학술논문

Adaptive local boundary conditions to improve Deformable Image Registration
Document Type
Working Paper
Source
Subject
Computer Science - Computer Vision and Pattern Recognition
Physics - Medical Physics
Language
Abstract
Objective: In medical imaging, it is often crucial to accurately assess and correct movement during image-guided therapy. Deformable image registration (DIR) consists in estimating the required spatial transformation to align a moving image with a fixed one. However, it is acknowledged that, boundary conditions applied to the solution are critical in preventing mis-registration. Despite the extensive research on registration techniques, relatively few have addressed the issue of boundary conditions in the context of medical DIR. Our aim is a step towards customizing boundary conditions to suit the diverse registration tasks at hand. Approach: We propose a generic, locally adaptive, Robin-type condition enabling to balance between Dirichlet and Neumann boundary conditions, depending on incoming/outgoing flow fields on the image boundaries. The proposed framework is entirely automatized through the determination of a reduced set of hyperparameters optimized via energy minimization. Main results: The proposed approach was tested on a mono-modal CT thorax registration task and an abdominal CT to MRI registration task. For the first task, we observed a relative improvement in terms of target registration error of up to 12% (mean 4%), compared to homogeneous Dirichlet and homogeneous Neumann. For the second task, the automatic framework provides results closed to the best achievable.

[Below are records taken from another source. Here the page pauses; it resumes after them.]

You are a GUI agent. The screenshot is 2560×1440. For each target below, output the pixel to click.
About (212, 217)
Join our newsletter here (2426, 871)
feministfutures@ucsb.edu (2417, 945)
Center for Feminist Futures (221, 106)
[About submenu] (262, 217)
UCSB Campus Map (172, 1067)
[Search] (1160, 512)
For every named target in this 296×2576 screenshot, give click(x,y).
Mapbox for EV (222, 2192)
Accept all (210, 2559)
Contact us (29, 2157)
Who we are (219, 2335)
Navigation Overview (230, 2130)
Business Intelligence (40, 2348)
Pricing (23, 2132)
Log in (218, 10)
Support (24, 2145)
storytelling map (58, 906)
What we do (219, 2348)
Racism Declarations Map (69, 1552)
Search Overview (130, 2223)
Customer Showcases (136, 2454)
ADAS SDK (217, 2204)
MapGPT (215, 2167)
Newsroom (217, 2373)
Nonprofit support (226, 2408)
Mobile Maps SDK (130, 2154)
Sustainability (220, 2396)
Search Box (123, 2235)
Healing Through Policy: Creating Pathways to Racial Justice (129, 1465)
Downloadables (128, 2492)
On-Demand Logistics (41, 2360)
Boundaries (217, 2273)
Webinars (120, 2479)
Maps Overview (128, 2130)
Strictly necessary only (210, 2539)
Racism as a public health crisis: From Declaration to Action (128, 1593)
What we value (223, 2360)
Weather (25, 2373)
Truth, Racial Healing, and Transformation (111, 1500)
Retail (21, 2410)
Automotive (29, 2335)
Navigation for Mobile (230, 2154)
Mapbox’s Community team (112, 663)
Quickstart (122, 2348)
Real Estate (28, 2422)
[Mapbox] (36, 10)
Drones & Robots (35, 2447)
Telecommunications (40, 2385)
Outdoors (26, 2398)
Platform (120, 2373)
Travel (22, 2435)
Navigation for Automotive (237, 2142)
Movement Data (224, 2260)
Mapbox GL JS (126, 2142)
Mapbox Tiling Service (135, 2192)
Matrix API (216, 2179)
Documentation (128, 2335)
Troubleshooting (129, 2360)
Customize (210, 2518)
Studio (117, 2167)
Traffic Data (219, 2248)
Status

Significance: This study underscores the importance of tailoring the registration problem at the image boundaries. In this research, we introduce a novel method to adapt the boundary conditions on a voxel-by-voxel basis, yielding optimized results in two distinct tasks: mono-modal CT thorax registration and abdominal CT to MRI registration. The proposed framework enables optimized boundary conditions in image registration without any a priori assumptions regarding the images or the motion.